> _GIVEN INSTRUCTION 1_
According to the pandas-aws project page, what command installs the package with pip?
> _GIVEN INSTRUCTION 2_
Reproduce the part of the pandas-aws project page that opens with the words containing "s3 = get_client('s3')" and closes with "MY_BUCKET, prefix='my-folder', suffix='.csv')".

Skip to main content

No project description provided

Project description

Build Status codecov

Pandas AWS - AWS made easy for data scientists

Pandas AWS makes it super easy to use a pandas.DataFrame along with AWS services.

Working with S3

First create an S3 client to be used later and define a bucket

from pandas_aws import get_client

s3 = get_client('s3')
MY_BUCKET= 'pandas-aws-bucket'

Example 1: get a DataFrame from a parquet file stored in S3

from pandas_aws.s3 import get_df

df_from_parquet_file = get_df(s3, MY_BUCKET, 'my_parquet_file_path', format='parquet')

Example 2: get a DataFrame from multiple CSV files (with same schema) stored in S3

from pandas_aws.s3 import get_df_from_keys

df_from_list = get_df_from_keys(s3, MY_BUCKET, prefix='my-folder', suffix='.csv')

Example 3: put a DataFrame into S3 using an xlsx (Excel) file format

from pandas_aws.s3 import put_df

put_df(s3, my_dataframe, MY_BUCKET, 'target_file_path', format='xlsx')

Example 4: put a DataFrame into S3 using multi parts upload

from pandas_aws.s3 import put_df

put_df(s3, my_dataframe, MY_BUCKET, 'target_file_path', format='csv', compression='gzip', parts=8)

Installing pandas-aws

Pip installation

You can use pip to download the package

pip install pandas-aws

Contributing to pandas-aws

Git clone

We use the develop brand as the release branch, thus git clone the repository and git checkout develop in order to get the latest version in development.

> _GIVEN INFORMATION_
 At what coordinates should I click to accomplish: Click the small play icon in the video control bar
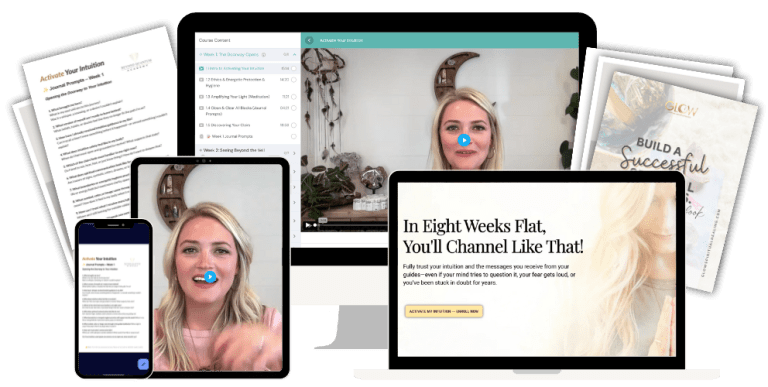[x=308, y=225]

---

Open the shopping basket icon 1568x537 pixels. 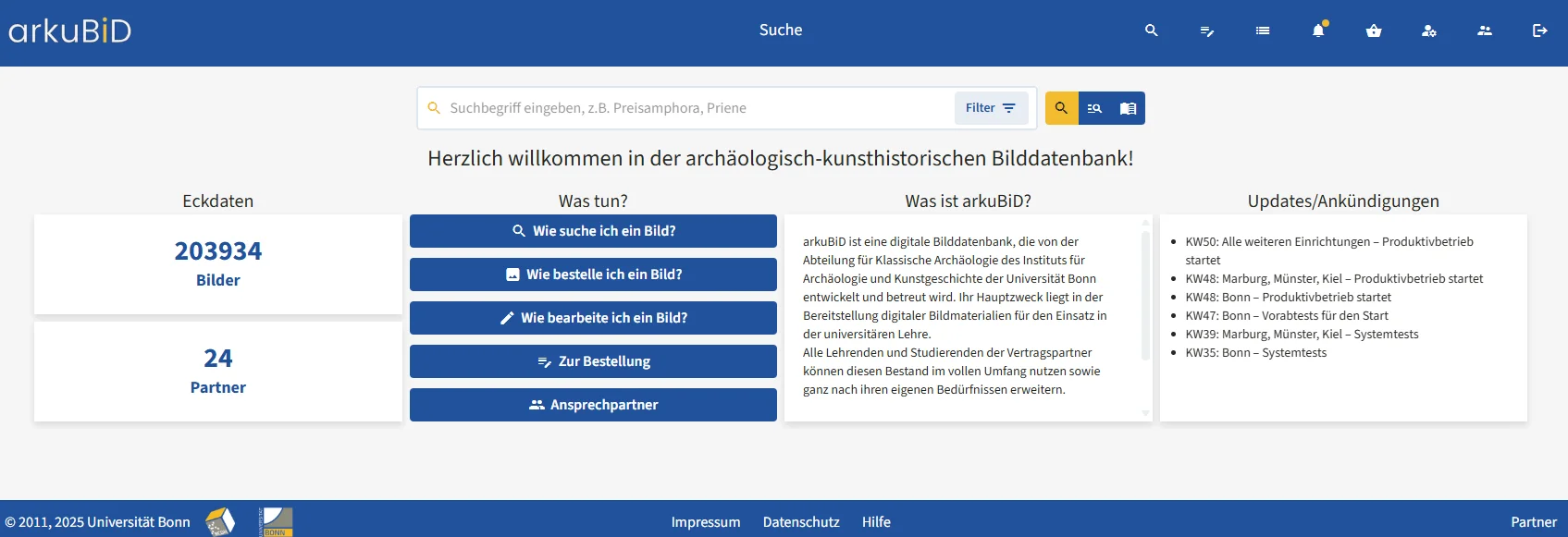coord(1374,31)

> _COMPLETE RESPONSE 1_
pip install pandas-aws

> _COMPLETE RESPONSE 2_
s3 = get_client('s3')
MY_BUCKET= 'pandas-aws-bucket'

Example 1: get a DataFrame from a parquet file stored in S3

from pandas_aws.s3 import get_df

df_from_parquet_file = get_df(s3, MY_BUCKET, 'my_parquet_file_path', format='parquet')

Example 2: get a DataFrame from multiple CSV files (with same schema) stored in S3

from pandas_aws.s3 import get_df_from_keys

df_from_list = get_df_from_keys(s3, MY_BUCKET, prefix='my-folder', suffix='.csv')